* start *

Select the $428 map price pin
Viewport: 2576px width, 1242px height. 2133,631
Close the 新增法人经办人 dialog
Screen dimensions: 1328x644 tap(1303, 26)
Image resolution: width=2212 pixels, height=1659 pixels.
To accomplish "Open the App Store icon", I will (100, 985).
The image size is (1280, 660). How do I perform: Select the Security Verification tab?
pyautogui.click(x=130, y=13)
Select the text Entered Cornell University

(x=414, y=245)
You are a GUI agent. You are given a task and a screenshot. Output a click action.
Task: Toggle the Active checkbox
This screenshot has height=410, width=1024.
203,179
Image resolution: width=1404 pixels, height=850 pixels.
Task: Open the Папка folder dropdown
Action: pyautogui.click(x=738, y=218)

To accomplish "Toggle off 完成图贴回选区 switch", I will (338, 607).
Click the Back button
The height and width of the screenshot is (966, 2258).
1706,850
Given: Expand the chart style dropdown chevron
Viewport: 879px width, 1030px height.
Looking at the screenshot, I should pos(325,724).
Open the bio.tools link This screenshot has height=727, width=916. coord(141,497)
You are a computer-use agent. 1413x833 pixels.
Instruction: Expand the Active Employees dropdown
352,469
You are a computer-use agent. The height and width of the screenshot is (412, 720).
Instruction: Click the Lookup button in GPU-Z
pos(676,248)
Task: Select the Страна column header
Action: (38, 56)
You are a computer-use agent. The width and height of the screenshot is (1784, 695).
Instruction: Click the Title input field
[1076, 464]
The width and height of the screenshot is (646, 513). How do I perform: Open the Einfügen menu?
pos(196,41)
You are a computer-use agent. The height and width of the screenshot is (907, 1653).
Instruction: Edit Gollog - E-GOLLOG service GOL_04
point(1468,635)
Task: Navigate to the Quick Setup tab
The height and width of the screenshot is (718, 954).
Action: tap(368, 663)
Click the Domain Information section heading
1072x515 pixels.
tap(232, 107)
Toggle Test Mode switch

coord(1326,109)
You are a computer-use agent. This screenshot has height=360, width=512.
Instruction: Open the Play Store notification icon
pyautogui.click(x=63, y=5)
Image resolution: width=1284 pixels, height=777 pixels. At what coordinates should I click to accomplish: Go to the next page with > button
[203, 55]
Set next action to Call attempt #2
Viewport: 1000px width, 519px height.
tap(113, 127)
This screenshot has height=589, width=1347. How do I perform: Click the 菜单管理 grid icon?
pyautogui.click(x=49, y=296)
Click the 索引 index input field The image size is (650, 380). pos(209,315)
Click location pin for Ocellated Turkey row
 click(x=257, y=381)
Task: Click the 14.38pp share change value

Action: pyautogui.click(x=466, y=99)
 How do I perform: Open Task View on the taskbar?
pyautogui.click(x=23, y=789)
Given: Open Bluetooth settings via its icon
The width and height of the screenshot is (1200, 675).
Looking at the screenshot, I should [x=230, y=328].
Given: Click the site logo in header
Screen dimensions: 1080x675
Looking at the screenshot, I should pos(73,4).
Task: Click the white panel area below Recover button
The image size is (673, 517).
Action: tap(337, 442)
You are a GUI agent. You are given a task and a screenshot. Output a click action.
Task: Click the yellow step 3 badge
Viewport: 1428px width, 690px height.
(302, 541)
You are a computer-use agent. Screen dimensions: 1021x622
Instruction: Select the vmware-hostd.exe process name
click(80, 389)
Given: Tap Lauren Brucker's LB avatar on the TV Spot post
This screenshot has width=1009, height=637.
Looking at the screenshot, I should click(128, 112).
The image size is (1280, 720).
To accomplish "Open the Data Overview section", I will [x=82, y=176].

* end *

● What the task requires: Write out every line above exactly, without changing any character.

● Completed task:
Select the $428 map price pin
Viewport: 2576px width, 1242px height. 2133,631
Close the 新增法人经办人 dialog
Screen dimensions: 1328x644 tap(1303, 26)
Image resolution: width=2212 pixels, height=1659 pixels.
To accomplish "Open the App Store icon", I will (100, 985).
The image size is (1280, 660). How do I perform: Select the Security Verification tab?
pyautogui.click(x=130, y=13)
Select the text Entered Cornell University

(x=414, y=245)
You are a GUI agent. You are given a task and a screenshot. Output a click action.
Task: Toggle the Active checkbox
This screenshot has height=410, width=1024.
203,179
Image resolution: width=1404 pixels, height=850 pixels.
Task: Open the Папка folder dropdown
Action: pyautogui.click(x=738, y=218)

To accomplish "Toggle off 完成图贴回选区 switch", I will (338, 607).
Click the Back button
The height and width of the screenshot is (966, 2258).
1706,850
Given: Expand the chart style dropdown chevron
Viewport: 879px width, 1030px height.
Looking at the screenshot, I should pos(325,724).
Open the bio.tools link This screenshot has height=727, width=916. coord(141,497)
You are a computer-use agent. 1413x833 pixels.
Instruction: Expand the Active Employees dropdown
352,469
You are a computer-use agent. The height and width of the screenshot is (412, 720).
Instruction: Click the Lookup button in GPU-Z
pos(676,248)
Task: Select the Страна column header
Action: (38, 56)
You are a computer-use agent. The width and height of the screenshot is (1784, 695).
Instruction: Click the Title input field
[1076, 464]
The width and height of the screenshot is (646, 513). How do I perform: Open the Einfügen menu?
pos(196,41)
You are a computer-use agent. The height and width of the screenshot is (907, 1653).
Instruction: Edit Gollog - E-GOLLOG service GOL_04
point(1468,635)
Task: Navigate to the Quick Setup tab
The height and width of the screenshot is (718, 954).
Action: tap(368, 663)
Click the Domain Information section heading
1072x515 pixels.
tap(232, 107)
Toggle Test Mode switch

coord(1326,109)
You are a computer-use agent. This screenshot has height=360, width=512.
Instruction: Open the Play Store notification icon
pyautogui.click(x=63, y=5)
Image resolution: width=1284 pixels, height=777 pixels. At what coordinates should I click to accomplish: Go to the next page with > button
[203, 55]
Set next action to Call attempt #2
Viewport: 1000px width, 519px height.
tap(113, 127)
This screenshot has height=589, width=1347. How do I perform: Click the 菜单管理 grid icon?
pyautogui.click(x=49, y=296)
Click the 索引 index input field The image size is (650, 380). pos(209,315)
Click location pin for Ocellated Turkey row
 click(x=257, y=381)
Task: Click the 14.38pp share change value

Action: pyautogui.click(x=466, y=99)
 How do I perform: Open Task View on the taskbar?
pyautogui.click(x=23, y=789)
Given: Open Bluetooth settings via its icon
The width and height of the screenshot is (1200, 675).
Looking at the screenshot, I should [x=230, y=328].
Given: Click the site logo in header
Screen dimensions: 1080x675
Looking at the screenshot, I should pos(73,4).
Task: Click the white panel area below Recover button
The image size is (673, 517).
Action: tap(337, 442)
You are a GUI agent. You are given a task and a screenshot. Output a click action.
Task: Click the yellow step 3 badge
Viewport: 1428px width, 690px height.
(302, 541)
You are a computer-use agent. Screen dimensions: 1021x622
Instruction: Select the vmware-hostd.exe process name
click(80, 389)
Given: Tap Lauren Brucker's LB avatar on the TV Spot post
This screenshot has width=1009, height=637.
Looking at the screenshot, I should click(128, 112).
The image size is (1280, 720).
To accomplish "Open the Data Overview section", I will [x=82, y=176].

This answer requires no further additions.